EAST LANSING - It's time to kick off another year of Big Ten basketball, but this time around, Tom Izzo doesn't have a big three player trio leading the way.

Instead, Izzo's team has looked like a one-player team many times this season, riding junior guard Drew Neitzel to victory.

There is a lot of room for improvement with this year's Spartans, who have no seniors on the squad.

Although the team has several flaws, such as turnovers and three-point shooting defense, Izzo's team sits in a good position to make some noise in conference play.

Michigan State's defense is getting back to a traditional Tom Izzo team, ranking second in the Big Ten in scoring defense (54.9 PPG), first in rebounding defense (28.7 RPG), and second in blocked shots (5.8 BPG).

Izzo has the luxury of having two hot big-men right now in Goran Suton and Marquise Gray.

Suton is coming off a career-high 27 points against Loyola (MD) and Gray tallied a double-double in the same game.

These big-guys, along with Idong Ibok and Drew Naymick are collectively grabbing rebounds on both sides of the court and have the Spartans ranking at the top of the Big Ten in defensive rebounds per game (25.6 RPG).

Izzo has done a good job rotating the four guys down low during non-conference play and their subbing should increase during conference play in order to stay fresh.

These four guys will be key indicators of how the Spartans will fare in Big Ten play, as MSU is 13-1 this season when they have out rebounded their opponent. Their only loss came at Boston College where they lost the battle on the boards 37-36.

The fact remains, on paper, the Spartans are a 13-2 team whose only two losses came to two very good teams, but at the same time struggled in games against weaker opponents such as Chicago State and Belmont.

So many might be wondering if the Spartans even have a chance against the Big Ten's elite, such as Ohio State, Wisconsin, and always a Spartan killer, Illinois.

In a complex and extended answer, the Spartans have a great chance at competing for a Big Ten title.

Granted many things have to fall in place. It is certain that Izzo has had his team doing extra drills in practice over the holidays on holding on to the ball.

The Spartans need to show toughness and emotion out on that court and chase after every loose ball like it meant the game.

Eating up every rebound on the glass is crucial for success against bigger teams, like Greg Oden at Ohio State,

While Izzo had plenty of offense on last year's team, they seemed to forget how to play defense at times and play one-dimensional basketball.

One year later and about to start another quest for that Big Ten conference title, the first regular season title since 2000, Izzo has a great mix of young players that play strong and hard on both ends of the court.

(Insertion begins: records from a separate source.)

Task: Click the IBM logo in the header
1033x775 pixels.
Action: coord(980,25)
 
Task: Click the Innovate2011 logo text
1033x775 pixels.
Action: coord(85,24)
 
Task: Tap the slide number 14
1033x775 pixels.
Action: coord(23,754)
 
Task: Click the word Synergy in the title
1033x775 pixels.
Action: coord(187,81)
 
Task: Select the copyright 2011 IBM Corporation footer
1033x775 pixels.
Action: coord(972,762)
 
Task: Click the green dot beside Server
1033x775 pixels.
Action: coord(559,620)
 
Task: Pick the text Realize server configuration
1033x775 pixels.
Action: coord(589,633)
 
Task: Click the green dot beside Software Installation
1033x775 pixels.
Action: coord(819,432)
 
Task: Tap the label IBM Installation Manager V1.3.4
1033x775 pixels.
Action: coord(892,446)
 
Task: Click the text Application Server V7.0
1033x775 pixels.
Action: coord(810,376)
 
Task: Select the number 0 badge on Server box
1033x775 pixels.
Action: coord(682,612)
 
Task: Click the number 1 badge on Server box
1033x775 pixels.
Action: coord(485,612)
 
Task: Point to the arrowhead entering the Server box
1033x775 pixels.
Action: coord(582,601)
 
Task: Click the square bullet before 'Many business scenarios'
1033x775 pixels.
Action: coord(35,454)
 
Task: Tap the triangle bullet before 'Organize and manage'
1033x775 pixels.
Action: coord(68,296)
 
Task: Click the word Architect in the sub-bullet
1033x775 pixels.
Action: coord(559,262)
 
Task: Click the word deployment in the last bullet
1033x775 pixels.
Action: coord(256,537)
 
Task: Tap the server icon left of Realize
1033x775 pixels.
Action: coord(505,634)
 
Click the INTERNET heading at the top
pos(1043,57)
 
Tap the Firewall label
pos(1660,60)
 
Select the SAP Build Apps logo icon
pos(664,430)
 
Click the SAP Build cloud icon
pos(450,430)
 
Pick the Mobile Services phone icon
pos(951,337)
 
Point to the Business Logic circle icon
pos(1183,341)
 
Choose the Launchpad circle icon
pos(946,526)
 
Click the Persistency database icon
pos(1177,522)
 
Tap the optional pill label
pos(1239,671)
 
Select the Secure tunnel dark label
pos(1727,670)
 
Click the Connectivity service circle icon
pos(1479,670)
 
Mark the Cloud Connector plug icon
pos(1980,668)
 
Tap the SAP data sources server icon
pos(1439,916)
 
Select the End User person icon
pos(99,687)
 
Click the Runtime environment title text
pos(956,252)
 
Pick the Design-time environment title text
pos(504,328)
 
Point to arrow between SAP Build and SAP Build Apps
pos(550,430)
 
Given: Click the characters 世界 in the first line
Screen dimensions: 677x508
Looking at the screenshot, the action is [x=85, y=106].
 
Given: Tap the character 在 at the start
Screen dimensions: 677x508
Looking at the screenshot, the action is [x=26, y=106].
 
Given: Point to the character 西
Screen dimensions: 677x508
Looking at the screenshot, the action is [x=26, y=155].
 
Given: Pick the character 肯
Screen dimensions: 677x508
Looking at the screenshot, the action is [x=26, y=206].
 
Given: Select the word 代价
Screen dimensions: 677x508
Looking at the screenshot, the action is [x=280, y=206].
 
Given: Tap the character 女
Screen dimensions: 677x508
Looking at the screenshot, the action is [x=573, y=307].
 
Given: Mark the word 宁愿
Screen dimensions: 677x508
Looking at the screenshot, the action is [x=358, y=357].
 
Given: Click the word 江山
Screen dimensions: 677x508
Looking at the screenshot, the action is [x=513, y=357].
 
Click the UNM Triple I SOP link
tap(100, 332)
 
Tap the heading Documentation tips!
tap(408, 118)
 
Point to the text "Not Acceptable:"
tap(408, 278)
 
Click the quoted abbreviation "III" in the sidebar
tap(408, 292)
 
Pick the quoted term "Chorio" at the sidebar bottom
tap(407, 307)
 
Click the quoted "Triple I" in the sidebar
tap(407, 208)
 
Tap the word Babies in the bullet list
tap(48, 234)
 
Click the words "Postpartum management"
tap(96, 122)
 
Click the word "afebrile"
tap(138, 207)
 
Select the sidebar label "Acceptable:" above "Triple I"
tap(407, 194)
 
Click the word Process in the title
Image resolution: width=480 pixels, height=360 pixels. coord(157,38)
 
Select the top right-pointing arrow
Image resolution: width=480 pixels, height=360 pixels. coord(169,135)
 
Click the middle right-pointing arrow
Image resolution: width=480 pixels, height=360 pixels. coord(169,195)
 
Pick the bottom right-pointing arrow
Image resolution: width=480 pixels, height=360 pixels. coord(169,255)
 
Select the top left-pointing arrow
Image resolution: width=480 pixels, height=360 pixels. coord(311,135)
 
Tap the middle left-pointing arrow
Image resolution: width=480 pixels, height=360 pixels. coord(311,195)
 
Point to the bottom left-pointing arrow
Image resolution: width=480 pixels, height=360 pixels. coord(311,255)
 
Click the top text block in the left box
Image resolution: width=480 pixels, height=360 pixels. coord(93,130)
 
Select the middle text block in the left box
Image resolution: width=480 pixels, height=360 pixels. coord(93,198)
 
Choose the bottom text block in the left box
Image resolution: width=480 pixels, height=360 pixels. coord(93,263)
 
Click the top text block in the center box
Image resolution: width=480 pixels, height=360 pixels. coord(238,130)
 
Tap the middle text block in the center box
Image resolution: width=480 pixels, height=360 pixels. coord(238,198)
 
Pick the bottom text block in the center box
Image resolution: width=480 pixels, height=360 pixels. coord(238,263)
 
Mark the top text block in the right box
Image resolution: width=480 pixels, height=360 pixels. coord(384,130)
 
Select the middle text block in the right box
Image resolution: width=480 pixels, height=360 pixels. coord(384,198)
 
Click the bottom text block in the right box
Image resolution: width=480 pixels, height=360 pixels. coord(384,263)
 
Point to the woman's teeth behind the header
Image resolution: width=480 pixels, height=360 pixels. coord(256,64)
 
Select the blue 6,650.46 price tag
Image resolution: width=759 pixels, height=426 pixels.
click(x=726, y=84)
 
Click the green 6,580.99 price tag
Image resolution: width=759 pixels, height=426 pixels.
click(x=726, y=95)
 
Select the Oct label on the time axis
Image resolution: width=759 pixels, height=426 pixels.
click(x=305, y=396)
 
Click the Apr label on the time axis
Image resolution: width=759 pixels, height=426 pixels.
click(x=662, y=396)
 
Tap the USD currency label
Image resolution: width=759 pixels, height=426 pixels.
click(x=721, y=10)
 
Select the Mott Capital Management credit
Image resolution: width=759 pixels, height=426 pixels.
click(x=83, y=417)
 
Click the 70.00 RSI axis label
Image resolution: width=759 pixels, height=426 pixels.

Izzo's past teams have made noise by surprising people not only in the Big Ten but in the national media.

There is a reason that Michigan State has made four Final Fours in the last eight years and it is a good bet that Tom Izzo will have his team prepared to play on Thursday in Michigan State's Big Ten opener at Iowa, because of that reason.

Overall, the defense is there, the shooters are there, and now it is time to see if this Spartan team can pull together and play with the passion and determination it takes to win a Big Ten title.